Directions: Look through the data below and work out how many lines hold "Given"; state only the number.

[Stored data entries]
- - - - -
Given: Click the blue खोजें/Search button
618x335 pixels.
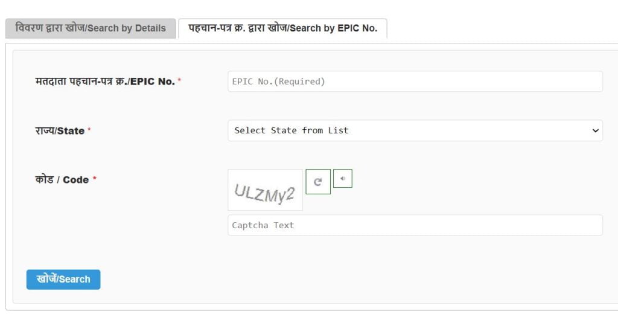Looking at the screenshot, I should point(63,279).
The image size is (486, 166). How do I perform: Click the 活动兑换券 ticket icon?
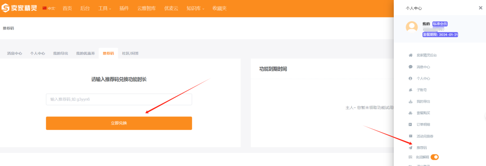click(411, 136)
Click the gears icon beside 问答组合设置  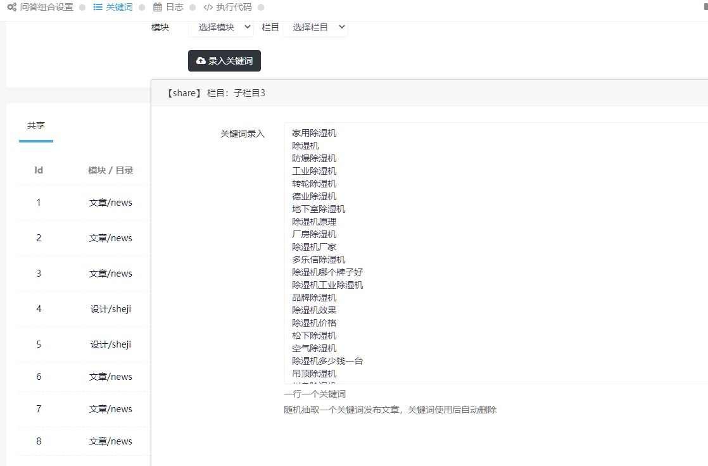pyautogui.click(x=11, y=8)
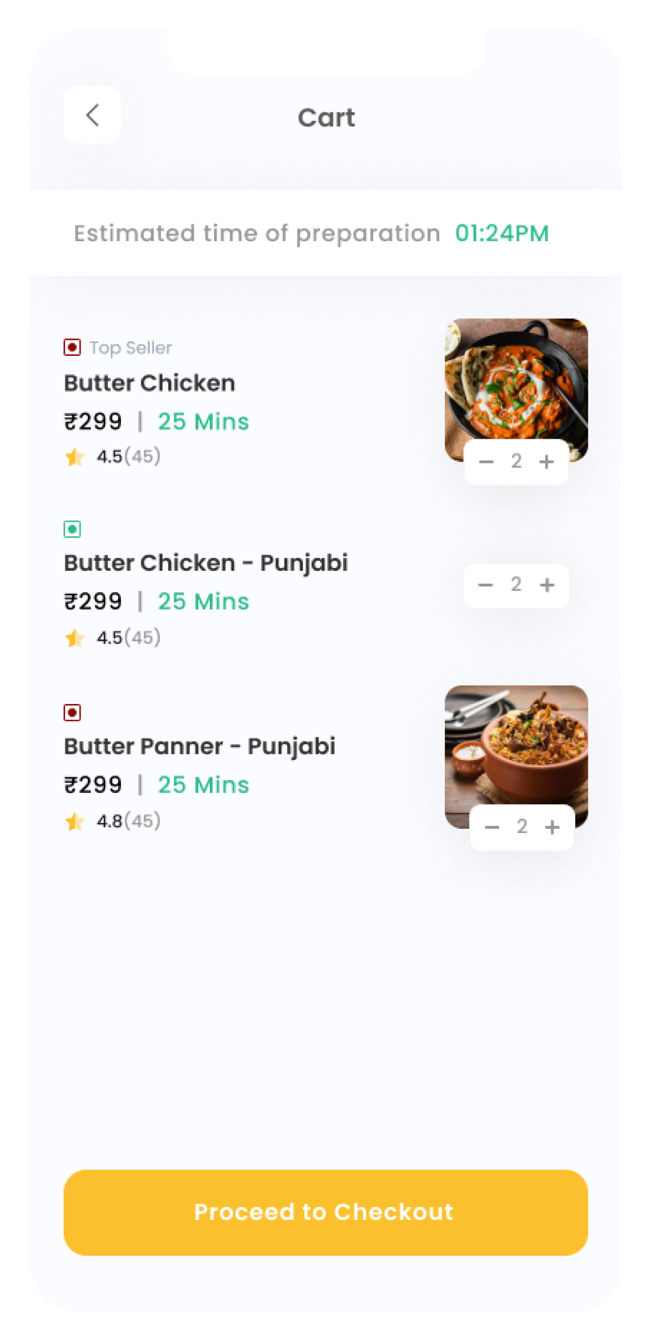652x1343 pixels.
Task: Click the estimated time 01:24PM
Action: click(x=502, y=233)
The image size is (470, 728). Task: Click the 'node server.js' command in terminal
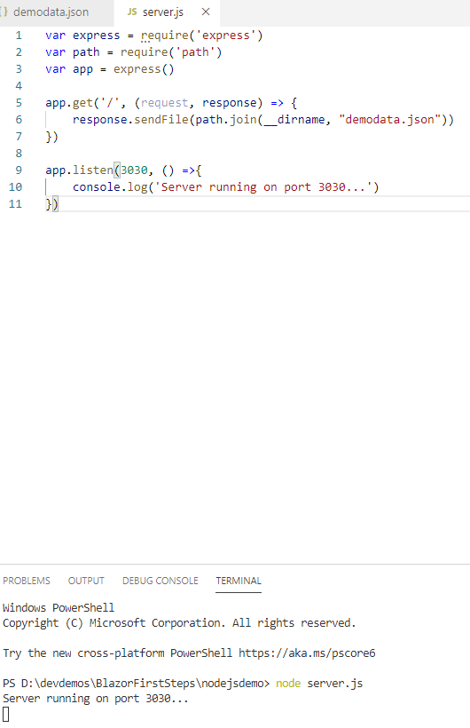[319, 683]
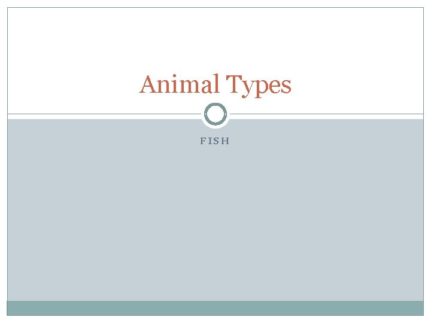Viewport: 431px width, 323px height.
Task: Click the letter "H" in FISH
Action: click(x=226, y=141)
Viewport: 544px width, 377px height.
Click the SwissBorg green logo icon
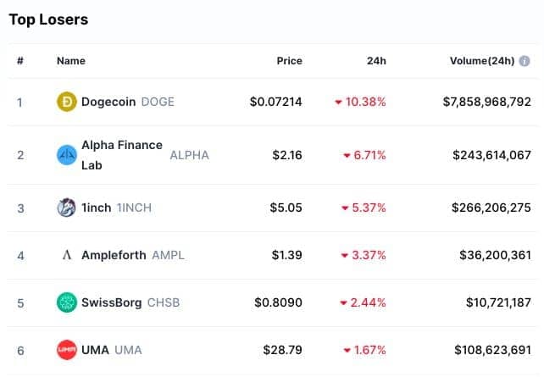(67, 302)
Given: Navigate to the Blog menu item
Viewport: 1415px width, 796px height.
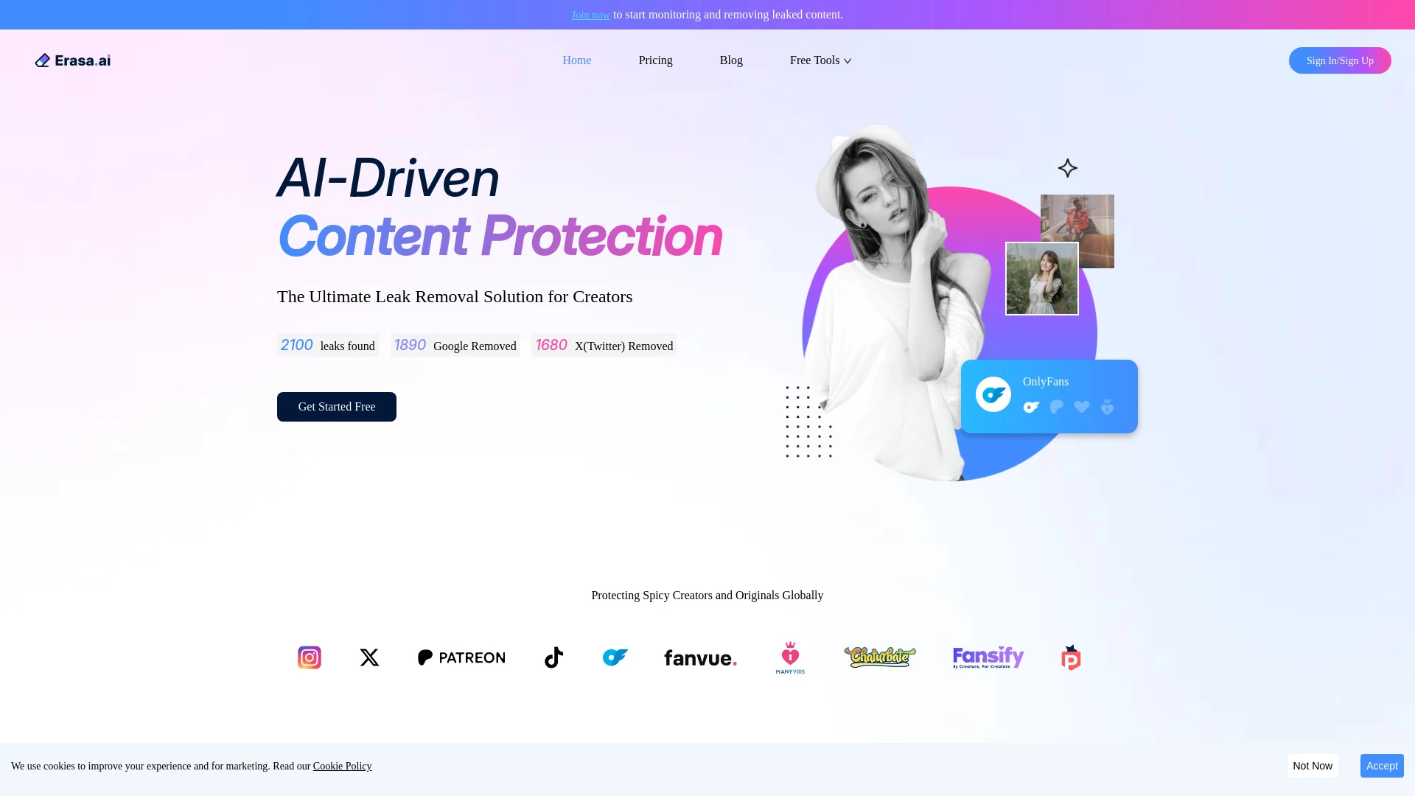Looking at the screenshot, I should 731,60.
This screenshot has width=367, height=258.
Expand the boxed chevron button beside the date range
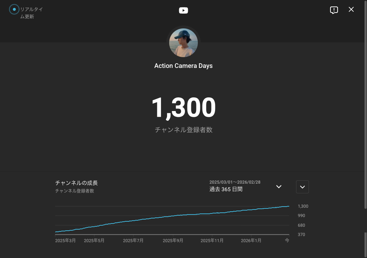click(x=302, y=187)
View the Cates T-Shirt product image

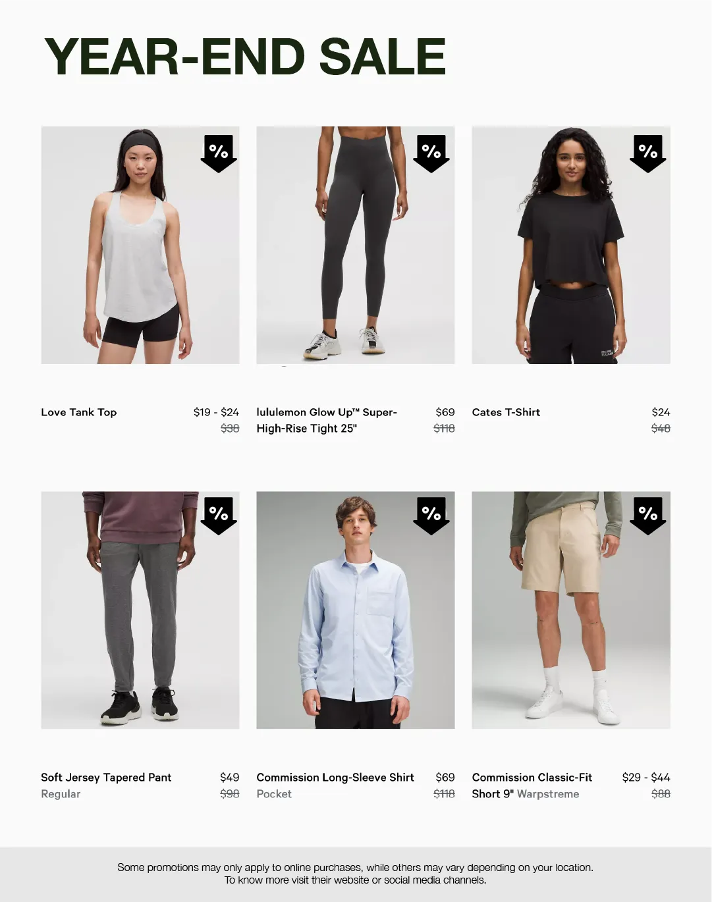tap(571, 245)
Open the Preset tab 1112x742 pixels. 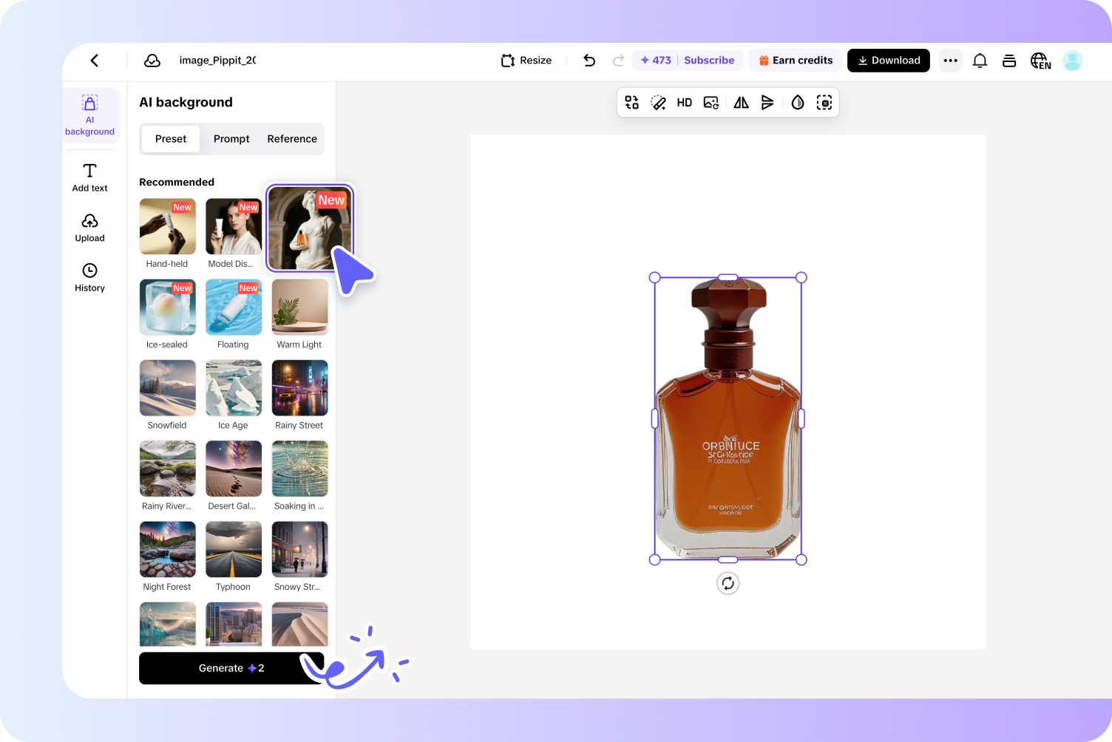pyautogui.click(x=170, y=138)
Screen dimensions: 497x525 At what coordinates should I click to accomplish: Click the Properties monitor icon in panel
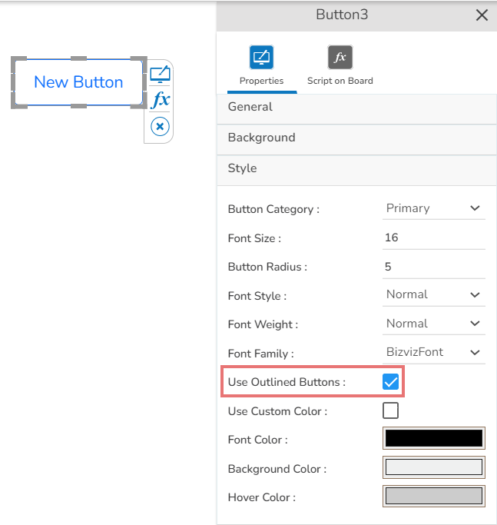(x=261, y=58)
- - - - -
Solution to this task: 2